With the No Child Left Behind (NCLB) Act overdue for reauthorization, the Hoover Institution’s Koret Task Force on K-12 Education recommends a new and powerful strategy for fundamental education reform—and a major makeover of the customary federal role: allow states receiving federal funding to opt out of traditional federal constraints if they create vibrant marketplaces for informed school choice.
In the report, Choice and Federalism: Defining the Federal Role in Education, we the Task Force recommend that Washington limit its education role to what it can do best: encouraging states to create level playing fields that expand school options and competition, along with access to accurate information on school performance, to generate the greatest opportunity for students and their families to make well-informed decisions about where to enroll.
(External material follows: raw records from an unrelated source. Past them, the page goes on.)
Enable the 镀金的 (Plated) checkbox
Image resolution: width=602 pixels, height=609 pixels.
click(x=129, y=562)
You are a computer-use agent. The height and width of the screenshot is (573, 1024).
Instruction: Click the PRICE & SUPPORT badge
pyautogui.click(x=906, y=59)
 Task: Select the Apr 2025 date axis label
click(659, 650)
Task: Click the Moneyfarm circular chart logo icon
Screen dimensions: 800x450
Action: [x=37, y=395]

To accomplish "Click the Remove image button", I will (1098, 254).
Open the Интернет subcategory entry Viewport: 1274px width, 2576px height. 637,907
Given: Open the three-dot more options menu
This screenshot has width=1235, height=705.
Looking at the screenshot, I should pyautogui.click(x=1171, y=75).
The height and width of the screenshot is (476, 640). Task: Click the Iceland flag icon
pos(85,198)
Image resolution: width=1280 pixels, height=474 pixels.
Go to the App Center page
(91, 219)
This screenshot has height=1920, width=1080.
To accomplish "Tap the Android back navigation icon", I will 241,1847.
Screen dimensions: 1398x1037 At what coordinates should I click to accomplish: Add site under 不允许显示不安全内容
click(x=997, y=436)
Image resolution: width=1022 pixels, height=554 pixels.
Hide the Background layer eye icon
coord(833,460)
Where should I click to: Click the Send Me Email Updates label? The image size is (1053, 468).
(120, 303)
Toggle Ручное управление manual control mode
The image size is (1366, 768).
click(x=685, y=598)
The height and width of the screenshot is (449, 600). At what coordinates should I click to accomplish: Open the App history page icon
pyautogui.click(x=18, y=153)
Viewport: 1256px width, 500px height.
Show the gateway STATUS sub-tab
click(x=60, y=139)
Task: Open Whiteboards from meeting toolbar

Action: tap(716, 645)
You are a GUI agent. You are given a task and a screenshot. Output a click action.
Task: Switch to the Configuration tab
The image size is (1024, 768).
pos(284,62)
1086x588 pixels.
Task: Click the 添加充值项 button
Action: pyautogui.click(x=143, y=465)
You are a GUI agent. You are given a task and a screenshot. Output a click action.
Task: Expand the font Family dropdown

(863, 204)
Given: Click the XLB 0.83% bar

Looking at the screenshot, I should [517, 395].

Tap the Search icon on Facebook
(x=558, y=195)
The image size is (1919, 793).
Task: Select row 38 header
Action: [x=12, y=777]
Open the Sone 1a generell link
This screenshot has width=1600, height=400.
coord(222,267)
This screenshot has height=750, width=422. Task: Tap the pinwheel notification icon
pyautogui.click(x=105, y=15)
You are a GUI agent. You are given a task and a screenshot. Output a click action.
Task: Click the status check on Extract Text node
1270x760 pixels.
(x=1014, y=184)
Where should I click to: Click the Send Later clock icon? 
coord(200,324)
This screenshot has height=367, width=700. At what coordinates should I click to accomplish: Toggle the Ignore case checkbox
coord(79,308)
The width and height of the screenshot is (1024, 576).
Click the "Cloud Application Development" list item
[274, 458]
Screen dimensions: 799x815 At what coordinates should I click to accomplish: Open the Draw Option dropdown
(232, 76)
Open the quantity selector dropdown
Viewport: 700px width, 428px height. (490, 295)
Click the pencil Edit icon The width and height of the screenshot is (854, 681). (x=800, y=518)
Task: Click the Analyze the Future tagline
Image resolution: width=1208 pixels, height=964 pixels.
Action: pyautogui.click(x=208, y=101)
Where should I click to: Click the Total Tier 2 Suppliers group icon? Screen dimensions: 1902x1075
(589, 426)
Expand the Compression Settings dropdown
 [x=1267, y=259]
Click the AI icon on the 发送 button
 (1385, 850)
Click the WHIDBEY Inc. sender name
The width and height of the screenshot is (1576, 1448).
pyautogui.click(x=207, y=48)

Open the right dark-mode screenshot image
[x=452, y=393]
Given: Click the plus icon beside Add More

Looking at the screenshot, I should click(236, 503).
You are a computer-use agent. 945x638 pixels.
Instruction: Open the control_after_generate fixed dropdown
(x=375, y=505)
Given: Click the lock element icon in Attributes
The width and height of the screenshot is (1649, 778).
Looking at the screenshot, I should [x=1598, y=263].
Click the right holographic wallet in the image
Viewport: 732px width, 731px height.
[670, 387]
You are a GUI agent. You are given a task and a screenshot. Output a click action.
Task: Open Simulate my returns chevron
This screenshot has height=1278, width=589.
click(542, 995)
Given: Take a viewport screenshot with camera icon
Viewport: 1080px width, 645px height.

There are three choices for confronting America’s broken public education system:
—continue down a path of increased federal control and top-down accountability with regard to public education;
—devolve power to states and districts, thereby returning to the status quo of the mid-90s when local public school monopolies decided how children were to be educated and only the affluent had choice;
—or rethink the fundamentals and do something different by empowering parental choice.
Based on two guiding principles, we believe the third option is best.
Our first guiding principle is fiscal federalism. It suggests that the federal role in education should be specified strategically and grounded in the laws of economics and on empirical evidence of what actually works. The federal role therefore should be confined to what it clearly does best, while states and locales should focus on what they are best suited to do.